To cleanup, stop the port forwarding and run the following:
kubectl delete namespace testing
Therefore, the nginx
container is configured to automatically start the HTTP server and serve what ever is in the directory /usr/share/nginx/html
. If you use ConfigMaps and Volumes, you can easily serve static pages from Kubernetes.
What is even better, is that you can have multiple of these static web page serving Pods, all serving different content while they are all using the same base container image.
Pretty cool!
A more advanced use case¶
Serving static content is one thing, but what if I need a REST API with some logic, or even some interaction with the Kubernetes API?
And that is why I created my general purpose Python container.
In this repository there is an example using a Python script with integration to the Kubernetes API, which will return a list of namespaces (just as a test).
It uses the same basic principle of the nginx
example, but there is no default CMD
option, and therefore in the deployment, the container has a specific command
and arguments to start the REST API server.

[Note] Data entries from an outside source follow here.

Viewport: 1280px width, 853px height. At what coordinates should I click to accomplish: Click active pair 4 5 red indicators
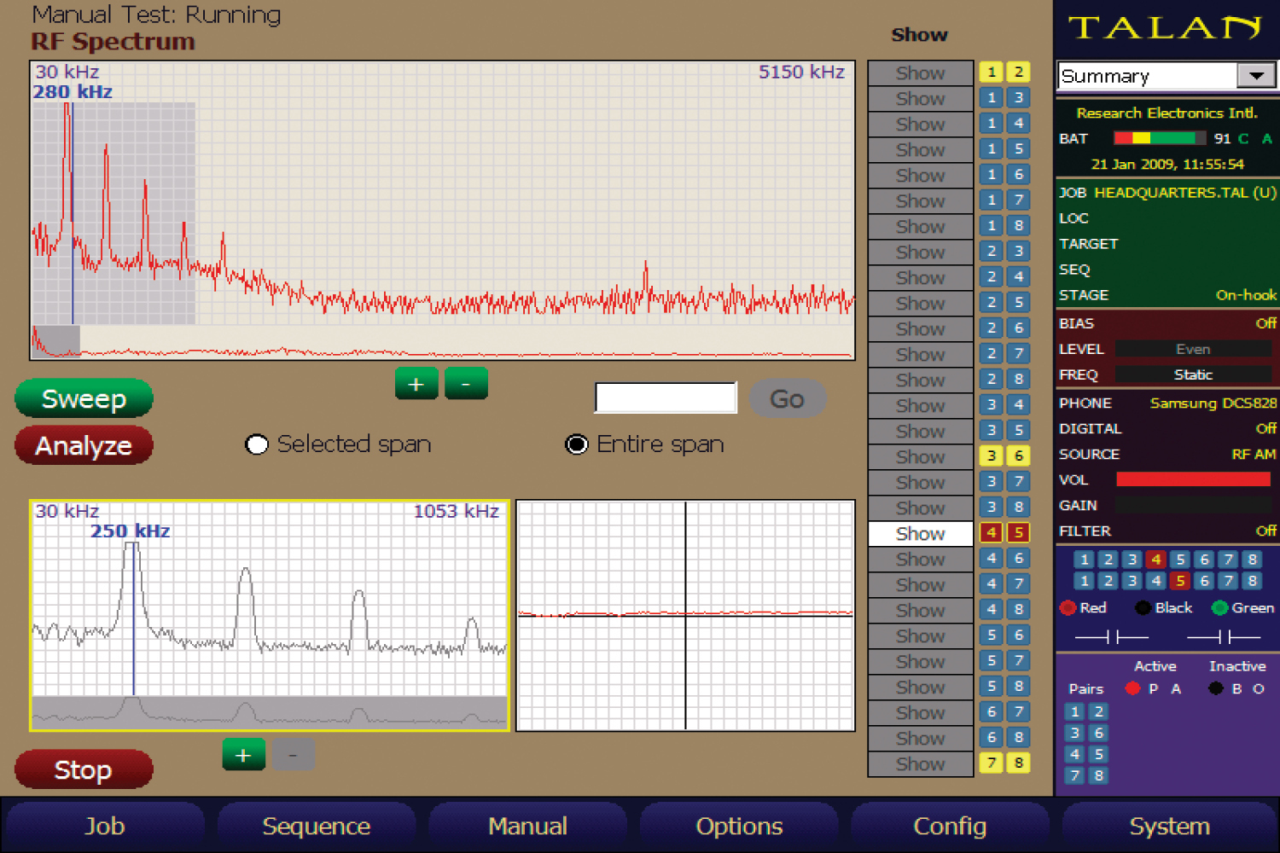coord(1004,533)
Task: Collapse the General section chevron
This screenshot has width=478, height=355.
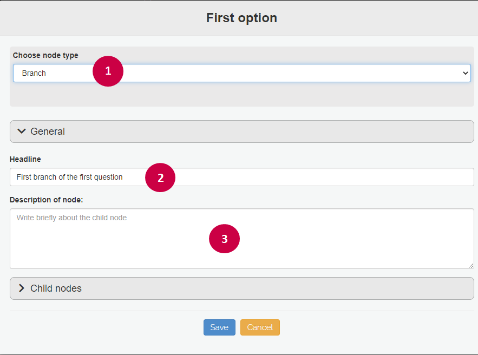Action: click(21, 132)
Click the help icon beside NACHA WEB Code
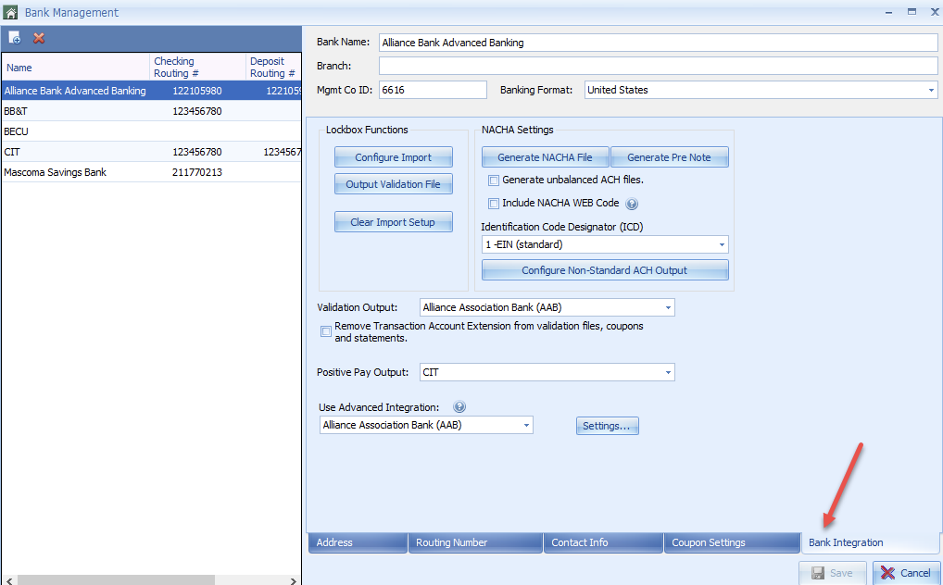This screenshot has height=585, width=943. point(633,204)
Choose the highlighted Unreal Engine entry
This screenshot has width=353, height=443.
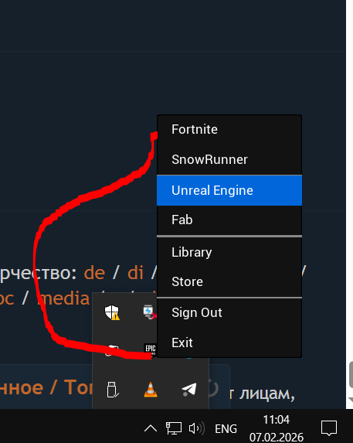click(x=229, y=190)
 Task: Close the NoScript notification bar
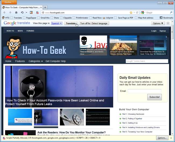coord(171,138)
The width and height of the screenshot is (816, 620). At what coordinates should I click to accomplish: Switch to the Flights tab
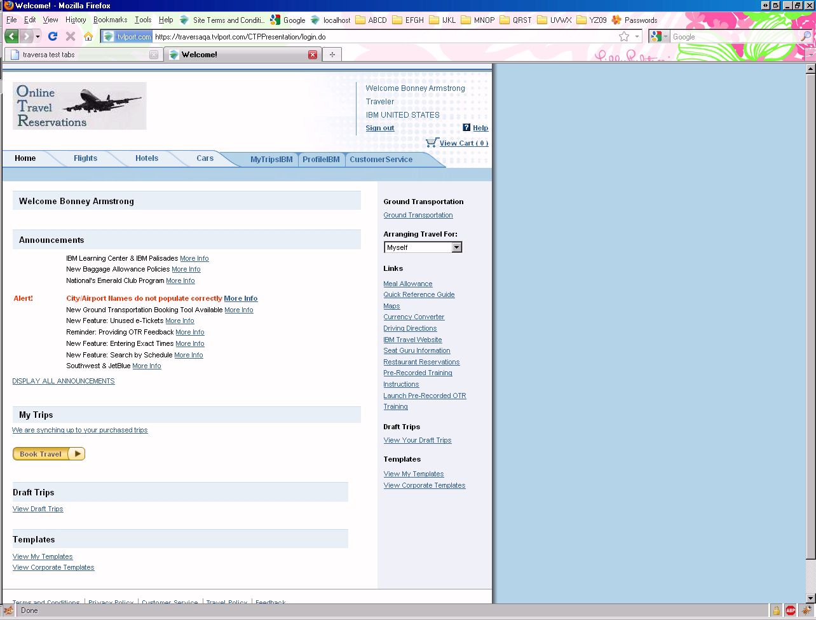point(85,158)
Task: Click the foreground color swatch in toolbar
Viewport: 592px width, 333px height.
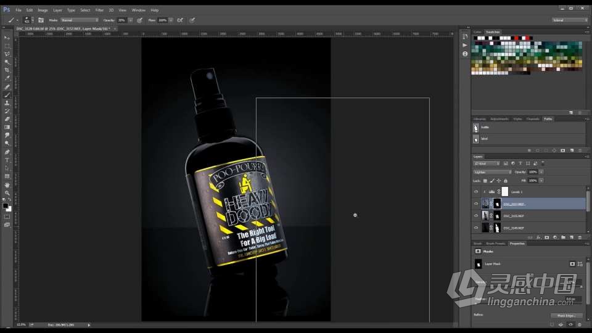Action: [6, 205]
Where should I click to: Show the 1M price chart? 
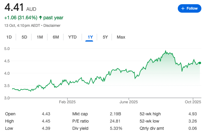[x=40, y=37]

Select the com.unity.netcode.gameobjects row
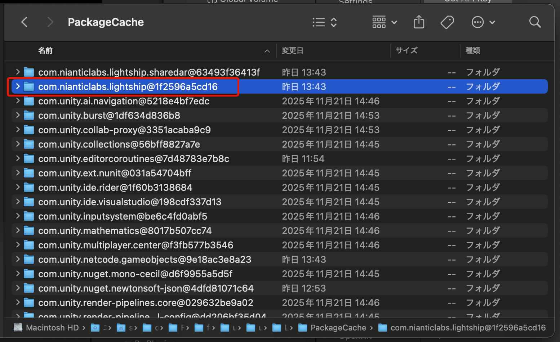[x=144, y=259]
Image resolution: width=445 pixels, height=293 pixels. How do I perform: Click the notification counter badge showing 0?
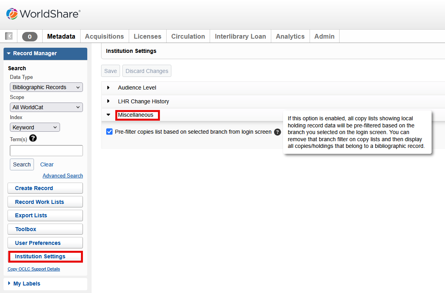(30, 37)
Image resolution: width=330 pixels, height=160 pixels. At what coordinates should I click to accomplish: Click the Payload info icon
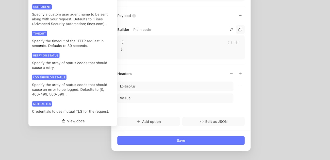(x=134, y=16)
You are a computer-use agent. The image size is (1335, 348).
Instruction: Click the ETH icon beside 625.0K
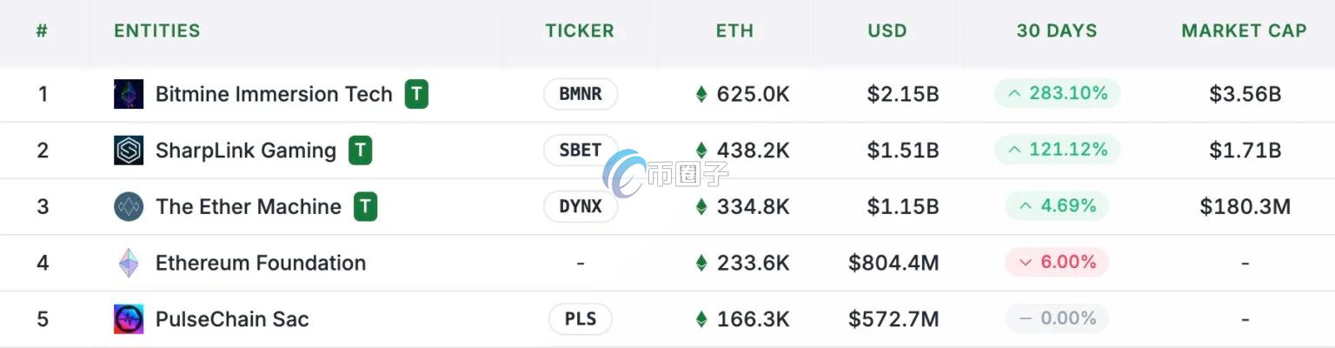[701, 94]
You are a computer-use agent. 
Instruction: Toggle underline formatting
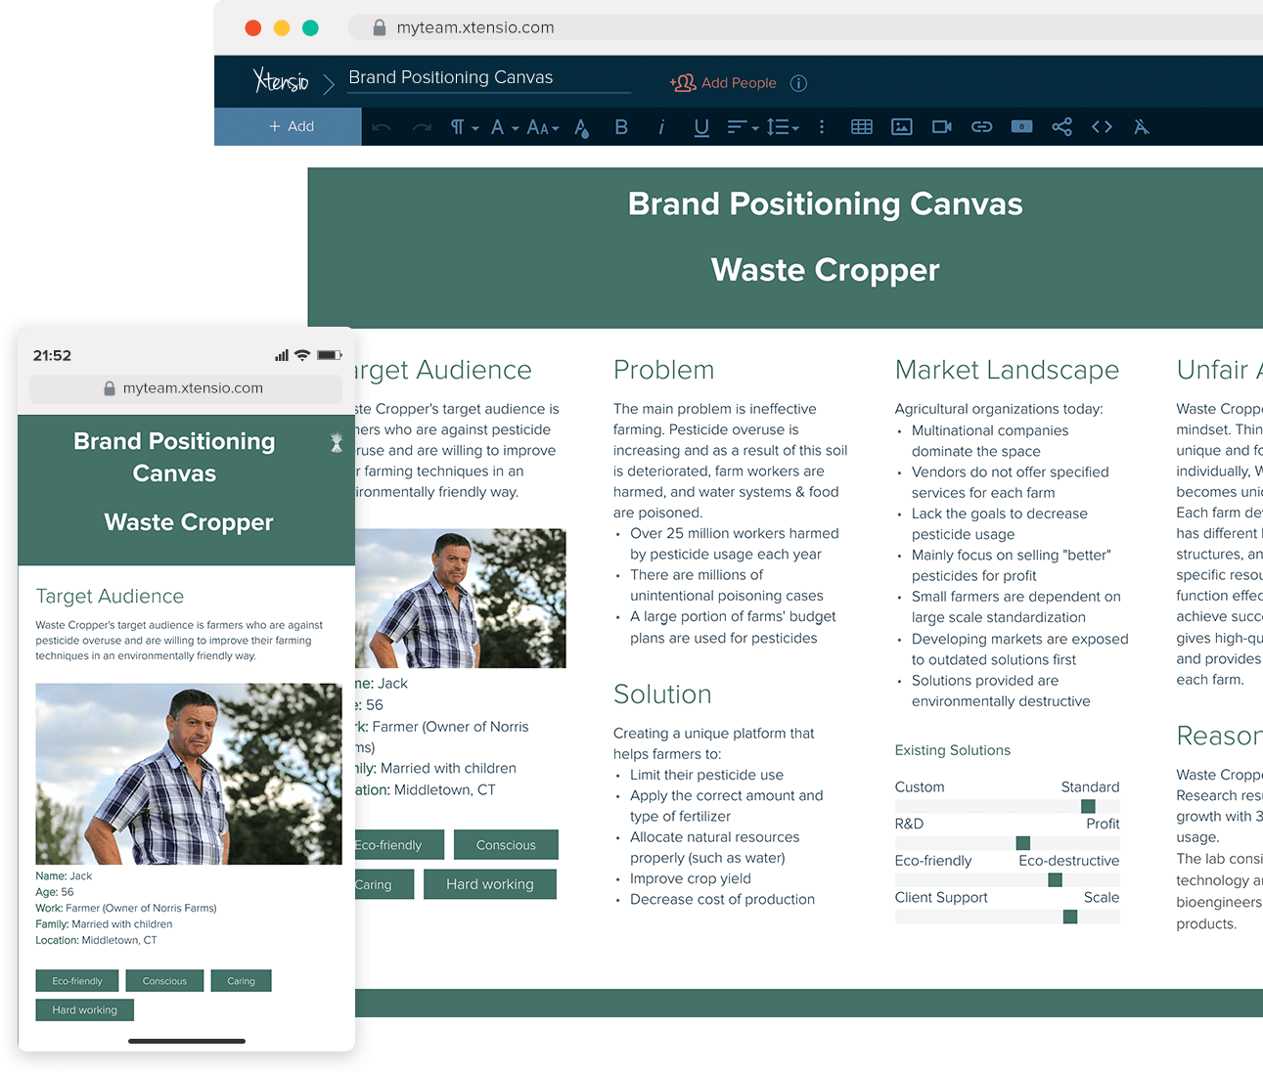700,126
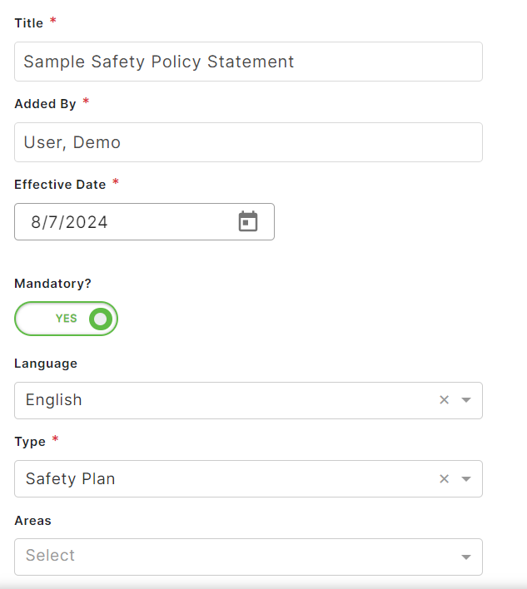The image size is (527, 589).
Task: Click the Effective Date label
Action: pos(60,185)
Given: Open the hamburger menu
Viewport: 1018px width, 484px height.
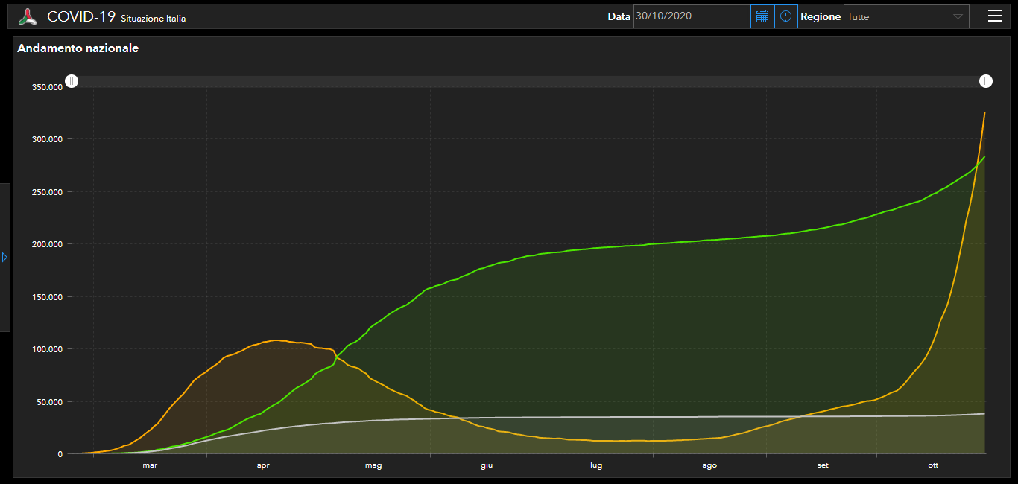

The source code is defined in a ConfigMap.
It should be really easy to see how more complex solutions can be devised through the use of volumes. If you have a packaged Python module in a ZIP or other compressed format, the started ConfigMap can easily just contain a script to unpack and install the package and then run the main application.
Advantages and Disadvantages¶
There are a lot of advantages, and I think the key ones for me include the following:
- Convenience and fast time to solutions
- Simpler repositories without complex build pipelines to create dedicated images for each project.
- You can still separate your Kubernetes manifests and content (or source files) if you need to and through ConfigMaps and Volumes you can tie these two worlds together. Of course you can also keep everything together.
- The less tools (or tooling) and pipelines you have the less complexity there is and less opportunity for mistakes or errors.
- Long term maintainability is easier if you have overall less images. As an example here, since we use ArgoCD a lot, I tend to use the same image of Redis when I have applications that also require Redis. I let ArgoCD determine the Redis version and everything else just re-use that same image.
The main disadvantages are:
- Larger images, if you plan to use images with various tools and libraries installed to re-use in a larger variety of use cases. This is certainly the case with my Python container. But in all honesty, it does not really impact performance at runtime and the storage is inexpensive. Also, images like
nginx
are still really small (< 100 MB). - Larger images contains potentially more vulnerabilities which is an important consideration for environments that require a higher level of security and robustness against cyber attacks.
- The shared image is in effect a single point of failure. If the image itself contains some error that prevents it from starting up at all, all deployments that depend on that image will effectively be broken.
Conclusion¶
Kubernetes and containers gives us a lot of flexibility and using a shared container image to run various workloads is definitely a very handy tool to have. However, always be aware of the risks and make sure you make informed decisions before blindly just using a shared container for everything.